====== Excerpt ======

Dinner Plain Day 3

The last day of the Dinner Plain Sled Dog Challenge was a truly challenging one, for us, for all the racers, and for the race organisers and volunteers.

We had to check out of our beautiful little cottage at a time that fell during J's race, so it was up early to pack and load up. J took the trailer packed with dogs, sled, gear and luggage, as well as his computer equipment, up to the start line early, and I did all the glamorous things a lady likes to do in the mornings. (Pooper scooping!) The cottage was the scene of some last minute scrambling (thank heavens someone smarter than me read the check out instructions!) to do all the chores required and grab all the bits and pieces left behind, and again, I was so thrilled my family are supportive.

====== Dataset records ======

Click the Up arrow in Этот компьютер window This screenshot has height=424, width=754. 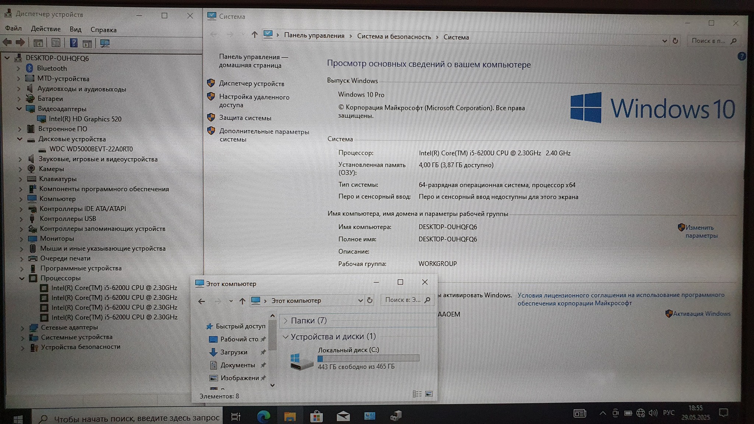[242, 301]
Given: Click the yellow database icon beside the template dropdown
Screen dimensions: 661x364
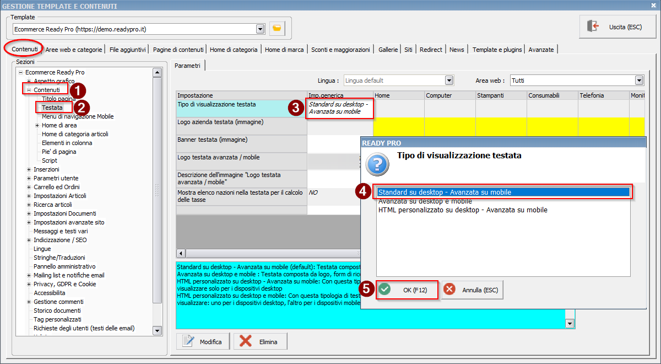Looking at the screenshot, I should 277,29.
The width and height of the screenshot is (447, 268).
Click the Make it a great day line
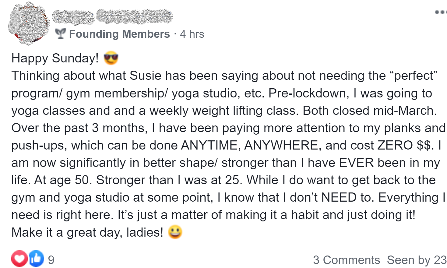tap(87, 232)
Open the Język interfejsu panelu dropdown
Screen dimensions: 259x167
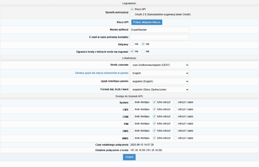coord(160,81)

======

### Given instruction:
Copy the whole Dinner Plain post word for word. The items have no connection to the Dinner Plain post.

### Answer to the task:
Dinner Plain Day 3

The last day of the Dinner Plain Sled Dog Challenge was a truly challenging one, for us, for all the racers, and for the race organisers and volunteers.

We had to check out of our beautiful little cottage at a time that fell during J's race, so it was up early to pack and load up. J took the trailer packed with dogs, sled, gear and luggage, as well as his computer equipment, up to the start line early, and I did all the glamorous things a lady likes to do in the mornings. (Pooper scooping!) The cottage was the scene of some last minute scrambling (thank heavens someone smarter than me read the check out instructions!) to do all the chores required and grab all the bits and pieces left behind, and again, I was so thrilled my family are supportive.